Created attachment 8701 [details] hypertext Steps to reproduce: $ cat <<EOF > .config > BR2_LINUX_KERNEL=y > BR2_LINUX_KERNEL_USE_ARCH_DEFAULT_CONFIG=y > EOF $ make pkg-stats In my case, there are 110 CVEs linked to linux package, while most of them or none at all are related. The last three entries in CVEs column: https://security-tracker.debian.org/tracker/CVE-2013-2032 - mediawiki https://security-tracker.debian.org/tracker/CVE-2014-3250 - puppet https://security-tracker.debian.org/tracker/CVE-2014-4909 - transmission
Thanks a lot for your bug report! Could you try with the patch series at https://patchwork.ozlabs.org/project/buildroot/list/?series=218648 applied, and see if it improves things ?
The mentioned patch series seems to help with the CVEs flood for linux package. However, I find it odd to see in which order the CVEs column gets sorted now: - In ascending order: "yellow - orange - green", but i'd expect "orange - yellow - green" - In descending order: "green - orange - yellow" instead of "green - yellow - orange" (See attached image for illustration)
(The screenshot is 0.5M, attaching the link to external storage) https://imgur.com/a/LNEyaHR
Thanks for your feedback. This sorting is just doing alphabetic sorting I believe, so it doesn't make much sense for CVEs. It's a bit like sorting the "Current version" or "Latest version" columns: it doesn't do anything useful. We should perhaps disable the sorting on some columns.

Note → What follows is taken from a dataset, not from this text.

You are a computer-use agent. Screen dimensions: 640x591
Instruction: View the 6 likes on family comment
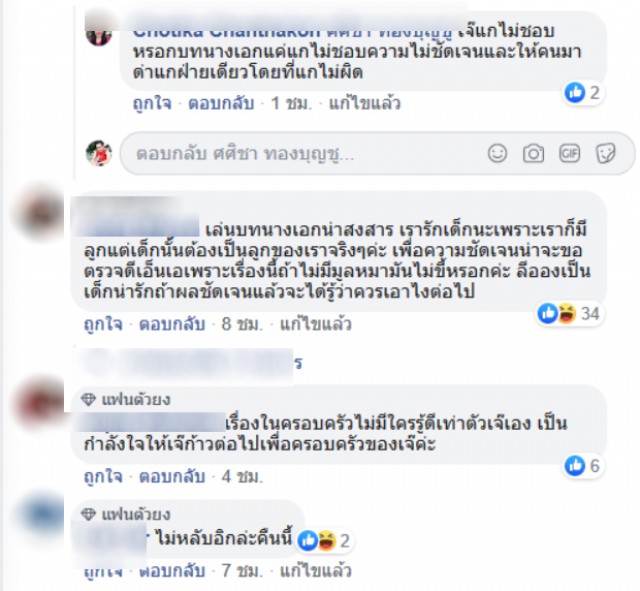(583, 466)
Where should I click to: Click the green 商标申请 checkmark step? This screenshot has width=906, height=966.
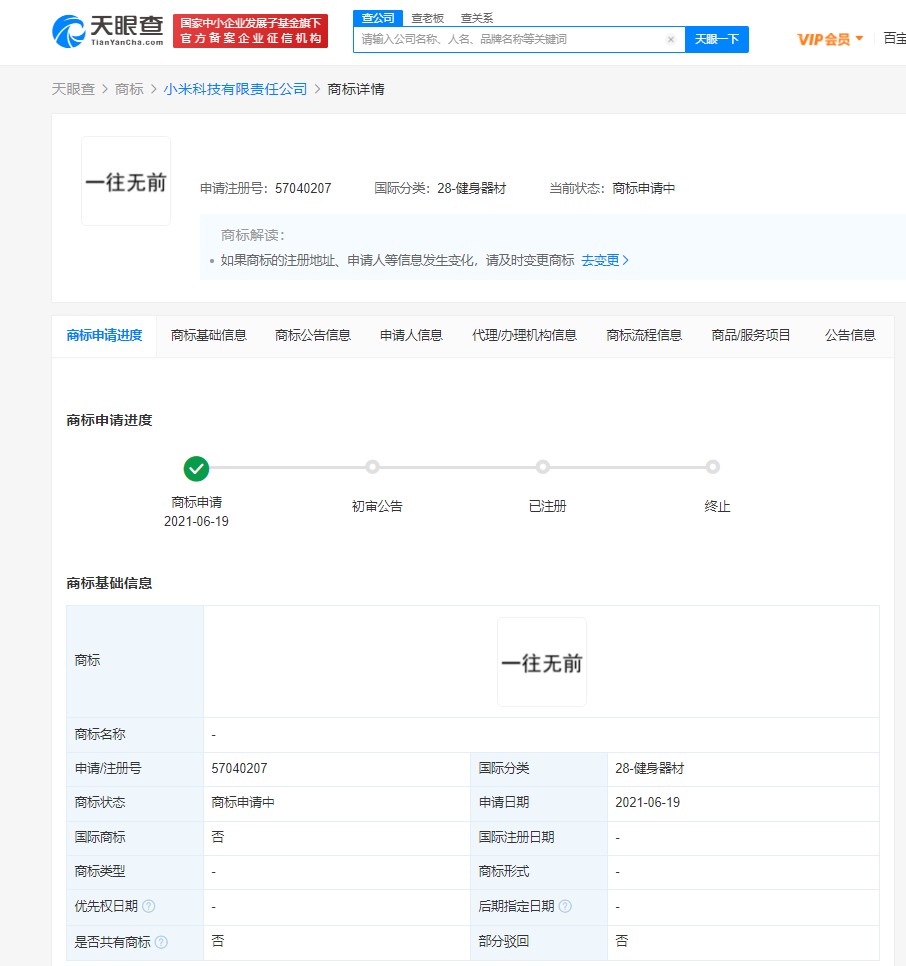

Thank you for your report. The issue tracker for the Buildroot project has been moved to the Gitlab.com issue tracker: https://gitlab.com/buildroot.org/buildroot/-/issues We are taking this opportunity to close old issues in this old tracker. If you believe your issue is still relevant, please open one in the new issue tracker. Thank you!